> _WORK ORDER_: Scan the entries below for the word "color". Copy each line that has it.

[WORKING DATA Boundary: Start]

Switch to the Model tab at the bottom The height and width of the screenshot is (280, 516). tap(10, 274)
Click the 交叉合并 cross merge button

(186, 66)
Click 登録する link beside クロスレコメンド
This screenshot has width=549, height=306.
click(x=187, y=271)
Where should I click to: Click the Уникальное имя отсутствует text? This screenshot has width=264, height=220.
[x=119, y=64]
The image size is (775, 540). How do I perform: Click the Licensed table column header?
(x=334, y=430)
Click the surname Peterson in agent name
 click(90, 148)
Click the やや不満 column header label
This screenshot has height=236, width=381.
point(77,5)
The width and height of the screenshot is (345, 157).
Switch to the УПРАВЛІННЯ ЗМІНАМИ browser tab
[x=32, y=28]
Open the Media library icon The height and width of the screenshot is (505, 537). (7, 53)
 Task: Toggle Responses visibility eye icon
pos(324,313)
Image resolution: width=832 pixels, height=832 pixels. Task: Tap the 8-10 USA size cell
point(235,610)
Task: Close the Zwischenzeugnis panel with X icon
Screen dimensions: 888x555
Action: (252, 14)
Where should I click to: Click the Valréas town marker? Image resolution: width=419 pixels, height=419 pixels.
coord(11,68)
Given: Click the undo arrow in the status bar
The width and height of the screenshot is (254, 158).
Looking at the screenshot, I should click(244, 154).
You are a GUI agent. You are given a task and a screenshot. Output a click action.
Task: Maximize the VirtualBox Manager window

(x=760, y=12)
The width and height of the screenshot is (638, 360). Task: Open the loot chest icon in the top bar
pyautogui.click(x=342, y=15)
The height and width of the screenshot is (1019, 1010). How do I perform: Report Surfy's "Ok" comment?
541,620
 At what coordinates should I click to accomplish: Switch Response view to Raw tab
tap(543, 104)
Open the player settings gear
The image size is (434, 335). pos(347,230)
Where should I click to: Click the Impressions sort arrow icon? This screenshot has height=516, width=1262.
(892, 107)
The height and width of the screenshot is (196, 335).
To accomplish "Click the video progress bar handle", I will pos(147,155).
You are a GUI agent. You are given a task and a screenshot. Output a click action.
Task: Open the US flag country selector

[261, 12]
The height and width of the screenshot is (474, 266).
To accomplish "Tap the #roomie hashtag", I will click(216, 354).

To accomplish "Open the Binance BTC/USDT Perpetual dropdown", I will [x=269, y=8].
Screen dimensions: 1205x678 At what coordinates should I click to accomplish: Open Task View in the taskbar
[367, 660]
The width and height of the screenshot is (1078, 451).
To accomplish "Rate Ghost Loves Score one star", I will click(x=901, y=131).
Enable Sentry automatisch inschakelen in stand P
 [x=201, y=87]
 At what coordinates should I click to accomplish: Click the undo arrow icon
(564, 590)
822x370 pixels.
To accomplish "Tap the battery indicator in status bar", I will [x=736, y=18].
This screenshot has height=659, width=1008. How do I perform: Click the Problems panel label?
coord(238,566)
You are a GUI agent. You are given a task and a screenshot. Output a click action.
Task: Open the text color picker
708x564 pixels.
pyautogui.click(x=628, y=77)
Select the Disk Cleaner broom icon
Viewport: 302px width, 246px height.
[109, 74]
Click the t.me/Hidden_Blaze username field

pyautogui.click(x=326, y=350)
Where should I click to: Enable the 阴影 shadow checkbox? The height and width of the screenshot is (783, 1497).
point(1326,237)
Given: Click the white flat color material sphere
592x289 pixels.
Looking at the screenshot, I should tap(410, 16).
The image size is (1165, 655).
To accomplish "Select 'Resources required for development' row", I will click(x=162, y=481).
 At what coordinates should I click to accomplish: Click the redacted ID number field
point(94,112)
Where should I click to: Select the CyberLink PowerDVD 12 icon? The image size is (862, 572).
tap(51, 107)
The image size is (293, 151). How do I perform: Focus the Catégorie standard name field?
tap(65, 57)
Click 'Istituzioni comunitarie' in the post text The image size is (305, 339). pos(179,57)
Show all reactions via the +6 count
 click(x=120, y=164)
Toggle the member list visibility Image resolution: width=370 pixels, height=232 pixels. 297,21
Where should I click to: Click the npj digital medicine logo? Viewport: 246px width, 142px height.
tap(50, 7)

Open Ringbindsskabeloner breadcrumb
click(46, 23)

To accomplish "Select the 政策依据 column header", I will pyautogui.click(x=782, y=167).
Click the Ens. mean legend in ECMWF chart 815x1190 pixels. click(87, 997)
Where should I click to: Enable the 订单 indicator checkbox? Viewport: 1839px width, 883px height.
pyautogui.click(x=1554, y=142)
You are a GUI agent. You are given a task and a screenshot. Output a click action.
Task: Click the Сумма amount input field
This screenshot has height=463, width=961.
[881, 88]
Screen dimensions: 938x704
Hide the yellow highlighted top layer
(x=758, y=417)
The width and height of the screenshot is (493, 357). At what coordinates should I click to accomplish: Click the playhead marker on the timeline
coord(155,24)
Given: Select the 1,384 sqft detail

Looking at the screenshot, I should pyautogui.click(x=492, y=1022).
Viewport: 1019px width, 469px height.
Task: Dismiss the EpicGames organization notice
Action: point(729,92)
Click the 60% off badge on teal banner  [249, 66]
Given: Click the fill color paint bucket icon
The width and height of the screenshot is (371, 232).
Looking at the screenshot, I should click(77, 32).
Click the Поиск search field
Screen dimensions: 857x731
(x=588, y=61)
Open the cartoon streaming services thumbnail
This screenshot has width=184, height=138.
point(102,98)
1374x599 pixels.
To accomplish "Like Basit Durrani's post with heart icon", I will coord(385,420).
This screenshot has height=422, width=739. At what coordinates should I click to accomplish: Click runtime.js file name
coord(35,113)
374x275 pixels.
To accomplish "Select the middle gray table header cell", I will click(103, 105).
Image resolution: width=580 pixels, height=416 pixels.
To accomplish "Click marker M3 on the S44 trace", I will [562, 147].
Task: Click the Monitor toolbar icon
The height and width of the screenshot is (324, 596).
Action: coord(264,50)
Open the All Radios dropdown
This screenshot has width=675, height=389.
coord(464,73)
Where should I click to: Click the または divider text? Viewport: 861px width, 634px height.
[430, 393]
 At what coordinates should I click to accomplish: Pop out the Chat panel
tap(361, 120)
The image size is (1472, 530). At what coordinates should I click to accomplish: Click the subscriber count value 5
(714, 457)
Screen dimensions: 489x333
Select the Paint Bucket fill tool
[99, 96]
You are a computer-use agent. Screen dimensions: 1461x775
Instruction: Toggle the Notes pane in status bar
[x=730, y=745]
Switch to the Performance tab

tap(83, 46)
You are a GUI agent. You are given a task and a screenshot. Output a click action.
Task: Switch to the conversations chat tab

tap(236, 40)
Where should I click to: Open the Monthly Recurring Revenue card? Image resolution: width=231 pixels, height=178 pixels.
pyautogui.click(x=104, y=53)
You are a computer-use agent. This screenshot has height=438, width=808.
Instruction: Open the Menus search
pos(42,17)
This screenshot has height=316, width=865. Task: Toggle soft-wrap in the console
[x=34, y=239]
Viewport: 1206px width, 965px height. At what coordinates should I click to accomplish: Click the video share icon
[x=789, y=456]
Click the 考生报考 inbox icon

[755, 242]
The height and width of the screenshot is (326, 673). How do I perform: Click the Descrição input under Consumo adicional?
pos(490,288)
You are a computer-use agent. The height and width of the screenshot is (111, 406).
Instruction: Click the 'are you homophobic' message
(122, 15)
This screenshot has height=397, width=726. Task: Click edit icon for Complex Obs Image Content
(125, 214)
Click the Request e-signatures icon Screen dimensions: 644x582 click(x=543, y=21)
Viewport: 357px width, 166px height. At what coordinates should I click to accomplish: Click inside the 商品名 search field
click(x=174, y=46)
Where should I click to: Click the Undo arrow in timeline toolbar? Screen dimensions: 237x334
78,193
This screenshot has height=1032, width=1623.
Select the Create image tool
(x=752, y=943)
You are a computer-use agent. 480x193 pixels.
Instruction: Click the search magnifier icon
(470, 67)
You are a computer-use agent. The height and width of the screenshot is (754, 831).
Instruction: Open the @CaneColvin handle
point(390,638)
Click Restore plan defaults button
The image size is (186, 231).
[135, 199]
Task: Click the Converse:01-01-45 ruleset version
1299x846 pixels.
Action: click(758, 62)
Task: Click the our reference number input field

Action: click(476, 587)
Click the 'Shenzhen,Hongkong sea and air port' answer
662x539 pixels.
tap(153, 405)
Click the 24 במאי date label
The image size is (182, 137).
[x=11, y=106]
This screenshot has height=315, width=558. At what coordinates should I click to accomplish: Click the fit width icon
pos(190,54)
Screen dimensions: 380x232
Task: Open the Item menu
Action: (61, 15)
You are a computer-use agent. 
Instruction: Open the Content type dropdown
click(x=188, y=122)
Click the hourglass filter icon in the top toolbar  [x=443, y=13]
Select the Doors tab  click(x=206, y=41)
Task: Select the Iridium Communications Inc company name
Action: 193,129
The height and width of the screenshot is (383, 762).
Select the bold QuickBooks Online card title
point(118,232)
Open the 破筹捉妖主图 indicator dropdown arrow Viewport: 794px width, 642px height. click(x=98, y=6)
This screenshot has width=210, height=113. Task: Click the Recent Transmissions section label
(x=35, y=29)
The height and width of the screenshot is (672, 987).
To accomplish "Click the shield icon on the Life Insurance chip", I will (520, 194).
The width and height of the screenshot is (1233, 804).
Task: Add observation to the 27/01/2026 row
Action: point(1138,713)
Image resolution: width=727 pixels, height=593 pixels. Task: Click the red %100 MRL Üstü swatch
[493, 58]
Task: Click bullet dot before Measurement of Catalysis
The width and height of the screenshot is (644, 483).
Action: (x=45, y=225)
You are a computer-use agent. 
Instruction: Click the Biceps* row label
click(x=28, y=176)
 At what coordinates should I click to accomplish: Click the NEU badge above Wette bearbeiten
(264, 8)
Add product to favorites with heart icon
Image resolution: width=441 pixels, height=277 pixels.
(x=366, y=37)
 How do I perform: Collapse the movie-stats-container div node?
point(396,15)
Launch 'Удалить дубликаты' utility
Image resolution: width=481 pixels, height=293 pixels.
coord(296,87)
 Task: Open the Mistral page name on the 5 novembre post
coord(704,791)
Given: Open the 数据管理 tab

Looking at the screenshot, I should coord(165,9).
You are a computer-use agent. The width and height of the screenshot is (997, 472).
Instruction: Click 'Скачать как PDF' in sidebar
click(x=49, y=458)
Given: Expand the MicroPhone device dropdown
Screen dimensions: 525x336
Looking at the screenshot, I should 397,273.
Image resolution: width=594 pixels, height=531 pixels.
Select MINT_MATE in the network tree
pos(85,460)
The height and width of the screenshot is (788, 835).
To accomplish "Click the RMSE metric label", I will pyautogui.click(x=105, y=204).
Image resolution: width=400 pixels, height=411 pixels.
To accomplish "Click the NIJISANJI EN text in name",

[WORKING DATA Boundary: End]

> _SOLUTION FOR THIS EXERCISE_:
Task: Open the text color picker
Given: Click the white flat color material sphere
Given: Click the fill color paint bucket icon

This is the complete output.